Page 66 - D. Cancer biology
P. 66
[D. Cancer biology-47]
Induction of HYOU1 via reciprocal crosstalk between NSCLC
cells and HUVECs control cancer progression and
chemoresistance in multicellular tumor spheroids
Minji Lee¹, Yeonhwa Song¹, Su-Yeon Lee¹, Sanghwa Kim¹, Inhee Choi², Jiho Kim³, Joo Hwan No⁴,
Se-Hyuk Kim¹, Haeng Ran Seo¹˙*
¹Cancer Biology Laboratory, Institut Pasteur Korea, Gyeonggi-do 13488, Korea, ²Medicinal Chemistry, Institut
Pasteur Korea, Gyeonggi-do 13488, Korea, ³Screening Discovery Platform, Institut Pasteur Korea, Gyeonggi-do
13488, Korea, ⁴Leishmania Research Laboratory, Institut Pasteur Korea, Gyeonggi-do 13488, Korea
Lung cancer ranks highest incidence and mortality in the world.
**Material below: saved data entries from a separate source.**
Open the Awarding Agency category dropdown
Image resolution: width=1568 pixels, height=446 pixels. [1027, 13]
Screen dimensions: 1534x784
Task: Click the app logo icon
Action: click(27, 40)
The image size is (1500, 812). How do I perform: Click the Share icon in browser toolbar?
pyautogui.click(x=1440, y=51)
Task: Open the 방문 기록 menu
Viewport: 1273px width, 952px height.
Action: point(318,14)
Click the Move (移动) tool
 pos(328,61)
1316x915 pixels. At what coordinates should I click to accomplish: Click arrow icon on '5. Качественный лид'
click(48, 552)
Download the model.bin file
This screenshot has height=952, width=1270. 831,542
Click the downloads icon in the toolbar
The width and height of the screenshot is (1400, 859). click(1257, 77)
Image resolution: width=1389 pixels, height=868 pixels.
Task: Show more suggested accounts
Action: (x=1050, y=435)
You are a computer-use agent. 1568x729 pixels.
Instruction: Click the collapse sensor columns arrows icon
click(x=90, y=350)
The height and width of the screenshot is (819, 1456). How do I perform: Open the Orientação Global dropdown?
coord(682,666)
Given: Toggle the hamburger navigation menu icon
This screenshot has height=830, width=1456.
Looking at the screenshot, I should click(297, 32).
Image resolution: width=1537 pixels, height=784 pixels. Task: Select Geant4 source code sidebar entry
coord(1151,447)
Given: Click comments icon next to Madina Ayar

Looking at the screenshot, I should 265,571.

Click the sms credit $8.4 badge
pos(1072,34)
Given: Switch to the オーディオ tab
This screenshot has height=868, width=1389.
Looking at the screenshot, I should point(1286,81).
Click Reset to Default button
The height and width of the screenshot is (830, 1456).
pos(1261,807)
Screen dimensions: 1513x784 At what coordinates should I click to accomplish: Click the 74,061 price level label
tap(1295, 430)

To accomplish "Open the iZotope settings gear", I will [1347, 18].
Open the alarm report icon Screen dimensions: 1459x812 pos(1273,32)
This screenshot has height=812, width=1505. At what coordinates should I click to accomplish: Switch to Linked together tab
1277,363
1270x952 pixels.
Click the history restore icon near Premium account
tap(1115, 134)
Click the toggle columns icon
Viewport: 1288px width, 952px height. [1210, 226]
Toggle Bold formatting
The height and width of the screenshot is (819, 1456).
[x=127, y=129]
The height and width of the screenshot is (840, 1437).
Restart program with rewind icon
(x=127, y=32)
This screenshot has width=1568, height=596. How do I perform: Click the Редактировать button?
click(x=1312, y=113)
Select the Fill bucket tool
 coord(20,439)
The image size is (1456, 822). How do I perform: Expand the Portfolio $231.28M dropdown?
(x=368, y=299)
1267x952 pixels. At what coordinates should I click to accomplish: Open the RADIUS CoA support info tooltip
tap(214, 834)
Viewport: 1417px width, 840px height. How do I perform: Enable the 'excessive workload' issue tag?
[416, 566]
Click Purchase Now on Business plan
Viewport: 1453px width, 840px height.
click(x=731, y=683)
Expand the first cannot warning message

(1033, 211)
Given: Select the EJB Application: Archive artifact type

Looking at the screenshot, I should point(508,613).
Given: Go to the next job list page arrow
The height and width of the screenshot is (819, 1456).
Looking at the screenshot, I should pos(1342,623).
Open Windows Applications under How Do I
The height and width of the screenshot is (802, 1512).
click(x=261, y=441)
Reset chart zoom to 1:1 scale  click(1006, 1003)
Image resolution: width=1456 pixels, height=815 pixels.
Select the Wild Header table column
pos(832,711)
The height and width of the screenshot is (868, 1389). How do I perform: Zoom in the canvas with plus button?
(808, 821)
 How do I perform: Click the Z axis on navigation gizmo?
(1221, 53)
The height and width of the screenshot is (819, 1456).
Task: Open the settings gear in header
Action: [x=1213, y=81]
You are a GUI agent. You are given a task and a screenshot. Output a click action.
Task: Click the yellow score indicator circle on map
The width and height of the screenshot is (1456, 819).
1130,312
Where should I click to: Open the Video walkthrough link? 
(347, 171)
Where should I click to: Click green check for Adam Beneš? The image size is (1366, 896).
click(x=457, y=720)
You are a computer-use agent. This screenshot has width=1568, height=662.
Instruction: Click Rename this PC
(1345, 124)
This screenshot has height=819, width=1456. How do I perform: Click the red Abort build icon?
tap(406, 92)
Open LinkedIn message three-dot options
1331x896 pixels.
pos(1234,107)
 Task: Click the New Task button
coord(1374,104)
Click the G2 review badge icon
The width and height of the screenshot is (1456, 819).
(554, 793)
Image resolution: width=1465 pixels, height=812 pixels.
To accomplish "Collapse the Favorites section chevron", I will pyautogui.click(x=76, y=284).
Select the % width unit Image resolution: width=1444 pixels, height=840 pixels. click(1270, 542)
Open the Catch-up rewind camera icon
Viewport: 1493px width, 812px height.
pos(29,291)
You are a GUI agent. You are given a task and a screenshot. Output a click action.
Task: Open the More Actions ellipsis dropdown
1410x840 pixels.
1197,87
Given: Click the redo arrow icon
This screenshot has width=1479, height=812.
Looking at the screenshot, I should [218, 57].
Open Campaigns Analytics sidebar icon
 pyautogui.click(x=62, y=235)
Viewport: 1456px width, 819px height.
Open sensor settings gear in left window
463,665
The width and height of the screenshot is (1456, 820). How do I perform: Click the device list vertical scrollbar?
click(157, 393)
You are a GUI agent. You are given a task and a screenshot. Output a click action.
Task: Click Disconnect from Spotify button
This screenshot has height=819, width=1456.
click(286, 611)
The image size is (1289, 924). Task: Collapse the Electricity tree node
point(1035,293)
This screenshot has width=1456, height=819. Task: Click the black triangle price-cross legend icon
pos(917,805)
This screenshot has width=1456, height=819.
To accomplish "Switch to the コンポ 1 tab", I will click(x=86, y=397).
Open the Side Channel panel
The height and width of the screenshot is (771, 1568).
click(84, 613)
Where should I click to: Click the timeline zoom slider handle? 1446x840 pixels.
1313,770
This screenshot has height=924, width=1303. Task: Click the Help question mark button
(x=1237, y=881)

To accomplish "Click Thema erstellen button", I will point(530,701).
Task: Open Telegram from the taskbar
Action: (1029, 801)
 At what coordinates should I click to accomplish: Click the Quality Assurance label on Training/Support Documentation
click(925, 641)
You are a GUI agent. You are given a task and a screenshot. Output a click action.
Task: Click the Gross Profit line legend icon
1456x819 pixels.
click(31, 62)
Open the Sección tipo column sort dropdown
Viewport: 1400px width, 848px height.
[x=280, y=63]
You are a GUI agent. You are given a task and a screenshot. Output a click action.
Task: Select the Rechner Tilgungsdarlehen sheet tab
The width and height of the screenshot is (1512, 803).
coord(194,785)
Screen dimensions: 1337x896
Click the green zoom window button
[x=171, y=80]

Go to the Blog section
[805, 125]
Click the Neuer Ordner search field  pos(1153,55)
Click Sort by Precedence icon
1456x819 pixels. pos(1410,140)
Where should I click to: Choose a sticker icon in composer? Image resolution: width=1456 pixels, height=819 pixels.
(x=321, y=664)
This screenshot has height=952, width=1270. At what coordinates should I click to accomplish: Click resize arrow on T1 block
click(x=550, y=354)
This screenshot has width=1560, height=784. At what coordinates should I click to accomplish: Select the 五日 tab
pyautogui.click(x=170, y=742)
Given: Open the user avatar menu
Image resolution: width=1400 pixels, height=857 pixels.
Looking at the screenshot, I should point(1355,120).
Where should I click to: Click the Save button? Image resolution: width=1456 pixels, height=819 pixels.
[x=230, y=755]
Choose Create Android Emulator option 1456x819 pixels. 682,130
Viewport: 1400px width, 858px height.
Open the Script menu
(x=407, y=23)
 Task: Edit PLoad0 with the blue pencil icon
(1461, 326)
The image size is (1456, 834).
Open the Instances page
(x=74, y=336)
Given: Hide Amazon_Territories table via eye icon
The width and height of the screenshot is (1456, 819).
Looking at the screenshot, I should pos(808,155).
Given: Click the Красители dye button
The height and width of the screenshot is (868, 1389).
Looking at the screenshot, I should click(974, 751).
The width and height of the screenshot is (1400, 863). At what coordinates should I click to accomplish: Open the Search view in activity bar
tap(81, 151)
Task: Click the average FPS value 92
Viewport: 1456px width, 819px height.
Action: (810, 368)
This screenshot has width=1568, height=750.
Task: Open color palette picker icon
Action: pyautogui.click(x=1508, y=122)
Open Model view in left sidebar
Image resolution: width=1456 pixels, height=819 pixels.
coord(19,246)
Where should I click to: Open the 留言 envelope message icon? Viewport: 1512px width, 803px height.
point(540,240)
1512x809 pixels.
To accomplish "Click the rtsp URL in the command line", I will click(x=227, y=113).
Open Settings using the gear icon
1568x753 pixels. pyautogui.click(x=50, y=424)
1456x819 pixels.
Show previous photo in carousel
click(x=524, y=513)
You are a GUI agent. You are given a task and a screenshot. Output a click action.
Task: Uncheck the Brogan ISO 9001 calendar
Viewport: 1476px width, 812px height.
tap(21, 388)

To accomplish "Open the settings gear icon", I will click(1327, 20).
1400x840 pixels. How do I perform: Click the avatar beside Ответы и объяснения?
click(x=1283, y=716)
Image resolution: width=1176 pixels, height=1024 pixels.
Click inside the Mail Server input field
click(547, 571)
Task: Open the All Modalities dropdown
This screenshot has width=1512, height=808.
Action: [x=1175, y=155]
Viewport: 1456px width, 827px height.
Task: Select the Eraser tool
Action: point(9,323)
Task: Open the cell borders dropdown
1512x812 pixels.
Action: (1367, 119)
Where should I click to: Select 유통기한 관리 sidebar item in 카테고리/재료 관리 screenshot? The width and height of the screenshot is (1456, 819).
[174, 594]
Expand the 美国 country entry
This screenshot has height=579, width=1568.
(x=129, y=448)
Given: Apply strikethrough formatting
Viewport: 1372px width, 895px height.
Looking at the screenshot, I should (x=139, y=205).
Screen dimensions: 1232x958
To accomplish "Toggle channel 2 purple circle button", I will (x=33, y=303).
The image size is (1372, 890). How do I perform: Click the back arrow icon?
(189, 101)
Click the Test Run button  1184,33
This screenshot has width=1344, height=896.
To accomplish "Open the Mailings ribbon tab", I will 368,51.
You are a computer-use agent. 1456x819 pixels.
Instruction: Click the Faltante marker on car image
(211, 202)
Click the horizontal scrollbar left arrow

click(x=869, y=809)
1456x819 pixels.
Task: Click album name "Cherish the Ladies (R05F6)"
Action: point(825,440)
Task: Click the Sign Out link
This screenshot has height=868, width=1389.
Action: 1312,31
The crosstalk between lung cancer cells and their
tumor microenvironment (TME) have begun to emerge as the “Achilles heel” of the disease. The most frequently
studied components of the TME is the endothelial cells (ECs). Our previous study showed that crosstalk between
lung cancer cells and ECs can elevate chemoresistance in multicellular tumor spheroids (MCTSs). In this study, we
revealed secreted factors by crosstalk between ECs and lung cancer can play pivotal roles in chemoresistance in
lung cancer spheroids. Subsequently, we identified HYOU1 (Hypoxia up-regulated protein 1) increased by secreted
factors from crosstalk between ECs and lung cancer in MCTSs. Direct interaction between ECs and lung cancer cells
also elevated expression of HYOU1 of lung cancer in MCTSs. Inhibition of HYOU1 expression effectively not only
suppresses stemness and malignancies, but also facilitates apoptosis and chemo sensitivity in lung cancer -MCTS.
The activation of AKT/ERK pathway was involved in the HYOU1-induced aggressive activity of lung cancer cells.
Together, our results demonstrated that HYOU1 could potentially be targeted to avoid the aggressive behavior of
cancer cells from crosstalk between EC and lung cancer on the TME.